A recent report of treatment of 136 short children (presumable ISS) with IGF-185 showed that there was a statistically significantly increased growth velocity in the groups receiving 80 or 120 μg/kg twice daily vs a non-treated control group. However, there were significant reports of adverse events in the group: headaches 38%, vomiting 25%, and hypoglycemia 14%; in fact, six subjects withdrew because of adverse events.

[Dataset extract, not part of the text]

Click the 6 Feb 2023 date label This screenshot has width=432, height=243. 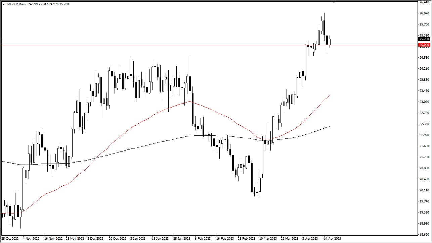click(x=203, y=239)
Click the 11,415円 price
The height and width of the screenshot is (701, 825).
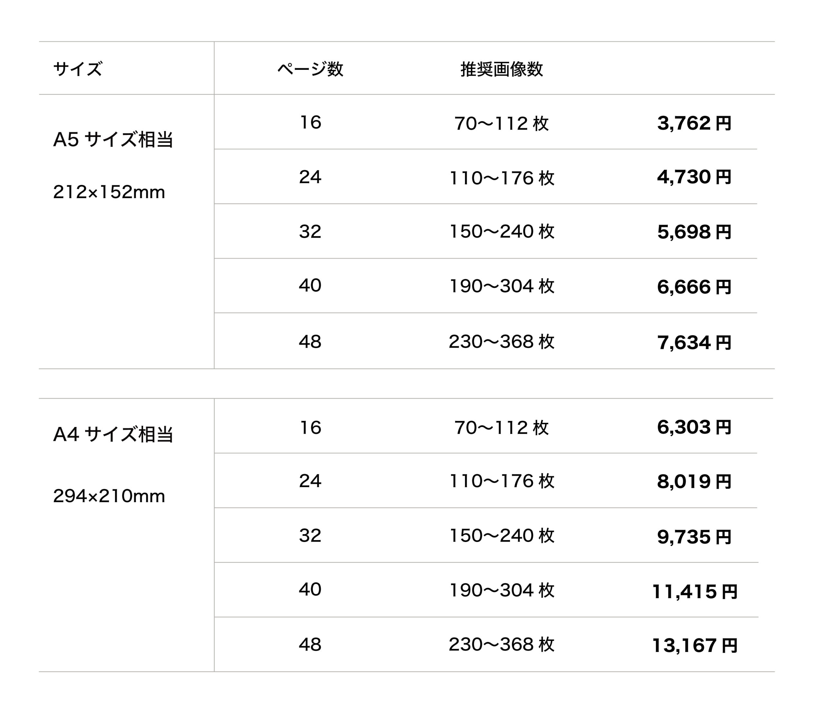tap(695, 591)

In an accompanying editorial, Rosenbloom and Rivkees86 question whether there is adequate growth promotion to justify the apparent risks of treating with IGF-1 in this population.

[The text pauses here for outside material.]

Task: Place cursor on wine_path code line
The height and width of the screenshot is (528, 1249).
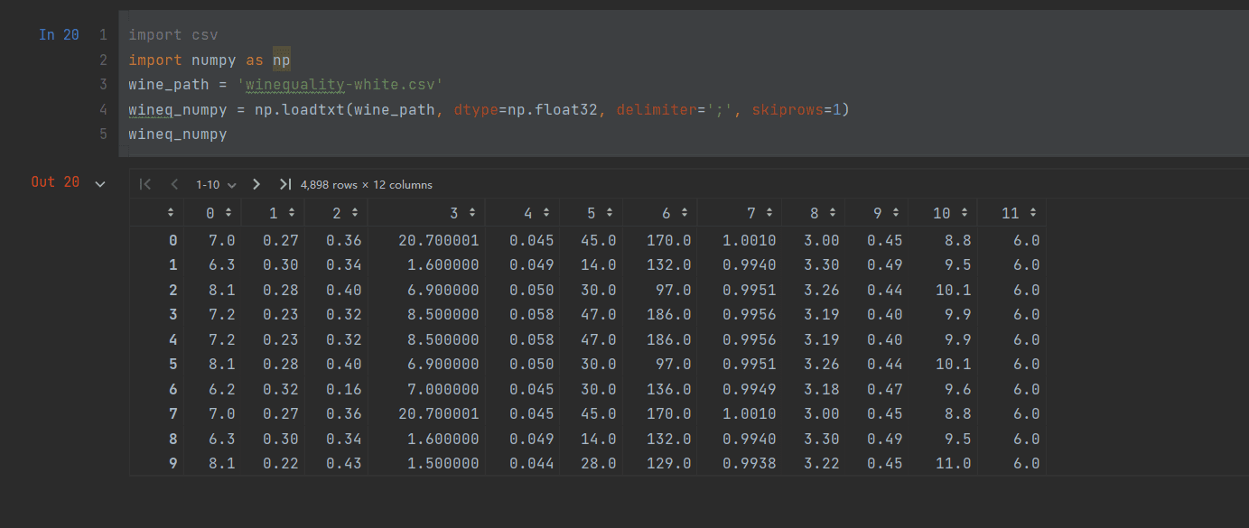Action: (285, 85)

Other approaches to treatment of ISS

LHRH agonists

It is well-recognized that treatment of early-onset precocious puberty with luteinizing hormone-releasing hormone (LHRH) agonists such as gonadotropin-releasing hormone agonist (GnRHa) allows adult height to approach target height.87 It has been postulated that GH may hasten the progression of puberty, and that the addition of GnRHa treatment may permit further growth in children with ISS. Kamp et al demonstrated that the addition of GnRHa to GH therapy in children with ISS or intrauterine growth restriction resulted in an increase in predicted adult height of 8.0 cm in girls and 10.4 cm in boys.88 A prospective study comparing treatment of normal short girls with GH alone or with GH plus GnRHa suggested that while GH alone resulted in an increase in predicted adult height, the addition of GnRHa combined with GH resulted in an even greater increase in predicted adult height.89 The evaluation of two large GH registry databases,90 GH prediction models,90 and a recent report of lack of efficancy in increasing adult height when treatment is initiated after the age of 7–8 years91 do not support the success of this treatment. At present, there are no universally agreed upon guidelines for the use of GnRHa with (or without) GH in children with ISS. Thus, this therapy is still considered experimental.

Aromatase inhibitors

A recent study has demonstrated a 5.9 cm increase in predicted adult height in boys with ISS using an inhibitor of aromatase (letrozole) without GH treatment for 24 months.92 The same group has reported a similar finding in boys with constitutional delay treated to near adult height with letrozole.93 The group receiving letrozole reached a near adult height which was 6.7 cm taller than those who did not. Although these reports appear quite promising, further studies carried out to adult height, with a careful evaluation of safety, are needed before this therapy can be adopted in a clinical setting.87

Conclusion

ISS describes a group of children who are very short (more than 2 SD below the mean) and who are not GH-deficient. As early as 1983, there was interest in determining whether treating these children increased their adult height. Between 1985 and 2000, there were more than 40 studies published on the treatment of ISS. Most involved small patient populations, only 12 had adult height data, and only four were controlled. A controlled study was undertaken between the NHI and Eli Lilly. Subsequently, that study demonstrated an increase in adult height from 3.7–7.5 cm (1.5–3 inches) with GH treatment.31,32 The FDA approved the ISS indication in July 2003. An analysis of the data from a large registry of patients receiving GH demonstrated a similar response to therapy and no differences in safety than for the treatment of GH-deficiency. Genetic explanations for ISS have occurred in approximately 5% of the patients evaluated, including genetic mutations of the GH-IGF-1 axis, including STAT5b mutations, SHOX gene mutations, and ALS mutations. With time, there will likely be a larger group of patients in which the etiology of their short stature is elucidated. There are few data regarding whether a psychological advantage is gained by patients with ISS treated with GH. Other approaches to treating ISS include treating with IGF-1 (alone or in combination with GH), which has the added risk of adverse events, or delaying puberty with LHRH agonists or aromatase inhibitor. Both of the latter approaches are still in experimental stages.